世界の果てに - 百年の光 -
あたしを伺うように見ると、フィオは遠慮がちに口を開いた。
「こんな時に…なんですけど、少し昔話をしてもいいですか?」
そう言ったフィオの表情は、あたしに謝ったときのように苦しそうで、断ることなんかできない。
隣に腰を下ろすと、フィオはどこか遠くを見つめながらゆっくりと話し出した。
フィオの生まれはこの国ではなく、小さな田舎の国だった。
そこの国は国民は少ないけれど、みんな魔術が優れていてーーーただ、近隣の国はそれを危惧していたという。

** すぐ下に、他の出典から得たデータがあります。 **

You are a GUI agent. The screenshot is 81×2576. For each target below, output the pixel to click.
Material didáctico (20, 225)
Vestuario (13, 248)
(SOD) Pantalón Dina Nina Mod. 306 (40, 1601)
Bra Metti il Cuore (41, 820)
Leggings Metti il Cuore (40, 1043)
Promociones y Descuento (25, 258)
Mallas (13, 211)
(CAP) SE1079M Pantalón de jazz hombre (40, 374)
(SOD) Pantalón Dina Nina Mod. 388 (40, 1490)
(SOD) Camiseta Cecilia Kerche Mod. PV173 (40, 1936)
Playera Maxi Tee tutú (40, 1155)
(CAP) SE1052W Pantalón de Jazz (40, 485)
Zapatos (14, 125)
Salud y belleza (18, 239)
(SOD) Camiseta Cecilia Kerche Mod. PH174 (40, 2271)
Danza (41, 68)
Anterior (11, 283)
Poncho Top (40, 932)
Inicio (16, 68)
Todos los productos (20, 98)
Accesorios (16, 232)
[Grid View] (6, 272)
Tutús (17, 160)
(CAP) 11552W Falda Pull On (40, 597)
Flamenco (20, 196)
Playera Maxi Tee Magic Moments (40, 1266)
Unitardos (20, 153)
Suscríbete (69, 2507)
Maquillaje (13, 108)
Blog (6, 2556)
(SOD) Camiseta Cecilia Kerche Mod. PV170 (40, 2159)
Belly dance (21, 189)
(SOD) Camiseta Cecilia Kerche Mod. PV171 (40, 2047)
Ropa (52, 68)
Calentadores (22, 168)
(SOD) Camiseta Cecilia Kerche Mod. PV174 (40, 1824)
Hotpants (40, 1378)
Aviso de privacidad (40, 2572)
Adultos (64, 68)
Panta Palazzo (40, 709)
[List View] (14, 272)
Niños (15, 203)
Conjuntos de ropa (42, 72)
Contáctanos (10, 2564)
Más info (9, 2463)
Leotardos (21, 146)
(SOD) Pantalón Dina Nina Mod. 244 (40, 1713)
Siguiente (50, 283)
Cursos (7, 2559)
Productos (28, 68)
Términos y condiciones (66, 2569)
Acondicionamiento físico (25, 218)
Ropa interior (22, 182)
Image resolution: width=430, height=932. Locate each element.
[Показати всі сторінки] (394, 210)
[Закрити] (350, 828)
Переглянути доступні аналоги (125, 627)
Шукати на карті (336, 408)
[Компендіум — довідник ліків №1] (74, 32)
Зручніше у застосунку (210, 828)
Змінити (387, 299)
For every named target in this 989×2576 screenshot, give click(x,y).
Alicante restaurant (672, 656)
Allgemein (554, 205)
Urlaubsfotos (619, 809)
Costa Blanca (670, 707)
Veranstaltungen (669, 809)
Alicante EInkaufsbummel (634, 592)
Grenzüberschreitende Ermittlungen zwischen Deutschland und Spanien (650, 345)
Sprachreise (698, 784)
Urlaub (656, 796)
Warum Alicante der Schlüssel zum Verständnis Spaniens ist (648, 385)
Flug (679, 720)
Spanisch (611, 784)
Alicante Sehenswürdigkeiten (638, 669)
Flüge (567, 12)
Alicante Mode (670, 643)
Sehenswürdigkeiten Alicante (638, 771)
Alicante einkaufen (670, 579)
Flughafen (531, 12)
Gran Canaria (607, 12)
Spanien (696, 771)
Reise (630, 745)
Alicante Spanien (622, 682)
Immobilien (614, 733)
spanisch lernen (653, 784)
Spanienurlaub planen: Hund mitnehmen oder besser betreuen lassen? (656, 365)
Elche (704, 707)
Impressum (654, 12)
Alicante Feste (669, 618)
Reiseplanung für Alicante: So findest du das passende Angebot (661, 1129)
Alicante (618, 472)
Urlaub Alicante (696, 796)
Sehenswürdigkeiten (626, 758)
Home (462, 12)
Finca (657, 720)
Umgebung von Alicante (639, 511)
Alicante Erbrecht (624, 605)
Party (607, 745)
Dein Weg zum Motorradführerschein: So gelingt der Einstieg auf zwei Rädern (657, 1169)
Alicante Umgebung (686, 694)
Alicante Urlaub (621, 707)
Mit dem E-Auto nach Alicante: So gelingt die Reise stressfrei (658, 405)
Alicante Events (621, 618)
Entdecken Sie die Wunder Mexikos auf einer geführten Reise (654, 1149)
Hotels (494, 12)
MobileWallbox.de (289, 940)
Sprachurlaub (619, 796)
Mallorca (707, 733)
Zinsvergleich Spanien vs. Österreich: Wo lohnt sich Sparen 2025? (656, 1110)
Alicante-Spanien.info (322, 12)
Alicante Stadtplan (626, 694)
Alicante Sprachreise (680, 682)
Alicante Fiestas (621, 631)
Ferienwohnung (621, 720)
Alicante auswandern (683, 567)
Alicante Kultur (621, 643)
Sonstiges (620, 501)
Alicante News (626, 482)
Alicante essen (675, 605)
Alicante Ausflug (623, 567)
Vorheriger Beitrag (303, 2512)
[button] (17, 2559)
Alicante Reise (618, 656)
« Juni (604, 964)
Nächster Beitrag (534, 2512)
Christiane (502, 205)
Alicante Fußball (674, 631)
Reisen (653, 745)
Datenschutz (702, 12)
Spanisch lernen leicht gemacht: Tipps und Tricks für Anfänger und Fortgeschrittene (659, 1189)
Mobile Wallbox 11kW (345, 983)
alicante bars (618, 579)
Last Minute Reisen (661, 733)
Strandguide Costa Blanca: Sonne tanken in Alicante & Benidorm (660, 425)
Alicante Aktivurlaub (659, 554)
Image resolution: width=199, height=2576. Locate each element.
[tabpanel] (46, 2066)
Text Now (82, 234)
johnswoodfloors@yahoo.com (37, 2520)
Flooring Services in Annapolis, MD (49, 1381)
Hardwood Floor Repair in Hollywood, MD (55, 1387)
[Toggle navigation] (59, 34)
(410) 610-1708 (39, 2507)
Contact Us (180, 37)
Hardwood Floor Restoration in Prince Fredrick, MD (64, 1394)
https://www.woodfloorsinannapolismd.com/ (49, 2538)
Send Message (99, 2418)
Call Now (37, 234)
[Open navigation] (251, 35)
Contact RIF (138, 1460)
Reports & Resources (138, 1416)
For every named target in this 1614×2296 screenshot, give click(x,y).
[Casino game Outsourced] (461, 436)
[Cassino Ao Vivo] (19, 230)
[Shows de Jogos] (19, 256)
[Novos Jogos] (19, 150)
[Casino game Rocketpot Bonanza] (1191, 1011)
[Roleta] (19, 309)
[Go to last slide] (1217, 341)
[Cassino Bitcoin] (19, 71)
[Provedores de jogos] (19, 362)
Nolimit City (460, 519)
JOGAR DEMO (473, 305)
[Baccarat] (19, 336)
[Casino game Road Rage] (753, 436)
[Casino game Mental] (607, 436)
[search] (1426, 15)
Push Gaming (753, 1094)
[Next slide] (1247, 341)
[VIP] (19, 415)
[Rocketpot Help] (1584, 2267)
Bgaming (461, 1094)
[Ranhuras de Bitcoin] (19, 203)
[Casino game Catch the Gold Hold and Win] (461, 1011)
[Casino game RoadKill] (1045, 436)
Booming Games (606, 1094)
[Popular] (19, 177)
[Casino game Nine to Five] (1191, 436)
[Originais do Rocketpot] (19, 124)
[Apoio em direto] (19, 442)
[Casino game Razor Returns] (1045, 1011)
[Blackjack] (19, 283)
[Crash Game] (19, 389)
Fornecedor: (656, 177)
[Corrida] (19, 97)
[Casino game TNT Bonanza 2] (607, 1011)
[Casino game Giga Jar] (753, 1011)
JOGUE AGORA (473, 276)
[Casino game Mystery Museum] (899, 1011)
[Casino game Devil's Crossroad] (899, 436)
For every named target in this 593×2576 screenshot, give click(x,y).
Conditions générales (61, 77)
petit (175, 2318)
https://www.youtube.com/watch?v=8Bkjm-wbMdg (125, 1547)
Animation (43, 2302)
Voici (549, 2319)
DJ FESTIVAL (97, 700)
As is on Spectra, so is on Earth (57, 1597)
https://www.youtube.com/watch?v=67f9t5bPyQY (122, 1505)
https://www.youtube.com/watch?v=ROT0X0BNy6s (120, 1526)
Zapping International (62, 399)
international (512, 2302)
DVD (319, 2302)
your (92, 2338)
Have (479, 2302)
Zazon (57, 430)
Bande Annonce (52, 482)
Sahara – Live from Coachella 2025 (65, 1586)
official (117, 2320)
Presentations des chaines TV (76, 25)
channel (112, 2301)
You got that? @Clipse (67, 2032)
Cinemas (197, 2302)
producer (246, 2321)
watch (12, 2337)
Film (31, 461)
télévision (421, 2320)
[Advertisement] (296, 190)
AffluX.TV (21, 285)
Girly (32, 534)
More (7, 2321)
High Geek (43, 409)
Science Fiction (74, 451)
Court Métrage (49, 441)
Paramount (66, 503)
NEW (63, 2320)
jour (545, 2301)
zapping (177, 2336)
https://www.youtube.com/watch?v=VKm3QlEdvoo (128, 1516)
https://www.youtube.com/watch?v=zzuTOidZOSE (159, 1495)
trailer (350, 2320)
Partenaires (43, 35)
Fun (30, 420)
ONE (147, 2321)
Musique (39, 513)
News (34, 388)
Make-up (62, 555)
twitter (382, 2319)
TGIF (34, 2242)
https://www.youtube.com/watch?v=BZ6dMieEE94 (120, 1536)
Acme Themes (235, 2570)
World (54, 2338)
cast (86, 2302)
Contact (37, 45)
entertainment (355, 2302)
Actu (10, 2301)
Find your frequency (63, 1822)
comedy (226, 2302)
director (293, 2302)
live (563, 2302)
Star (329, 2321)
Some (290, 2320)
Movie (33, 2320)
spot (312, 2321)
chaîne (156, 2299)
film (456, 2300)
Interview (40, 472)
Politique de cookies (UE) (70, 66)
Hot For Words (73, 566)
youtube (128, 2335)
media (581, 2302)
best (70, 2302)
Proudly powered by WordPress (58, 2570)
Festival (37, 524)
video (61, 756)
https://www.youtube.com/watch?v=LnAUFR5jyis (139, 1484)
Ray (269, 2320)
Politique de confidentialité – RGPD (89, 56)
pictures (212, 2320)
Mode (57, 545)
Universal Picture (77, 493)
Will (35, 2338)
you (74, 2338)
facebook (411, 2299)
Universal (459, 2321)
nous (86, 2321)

「いずれ、魔術によって国を乗っ取られると考えたみたいです。そんなバカなこと、誰もしようと思っていなかったのに」
それなのに、とフィオは悔しそうに続けた。
「…ある晩に、僕たちは襲撃されました。魔術は人を傷付ける為にあるわけではない。そう国王から教えられていた僕たちは、誰一人対抗しようとは思わなかった」
家は焼き払われ、矢が飛び交い、剣が舞う。地獄のような光景の中で、人々は自分を護る気力さえ失っていた。
「僕は…妹を護ることに必死でした」
フィオは手のひらを見つめ、ぎゅっと拳を握る。
「妹だけは、ここで死んではいけない。…そこで僕は、妹に変化術をかけたんです」
「え…?」
「狙われているのは、魔術を使える国民ですから。同時に、僕と僕たちの国の記憶は消しました…今となっては、それが妹の為だったのかは分かりませんが…」
悲しそうに微笑んだフィオに、かける言葉が見つからず、あたしは黙って次の言葉を待つ。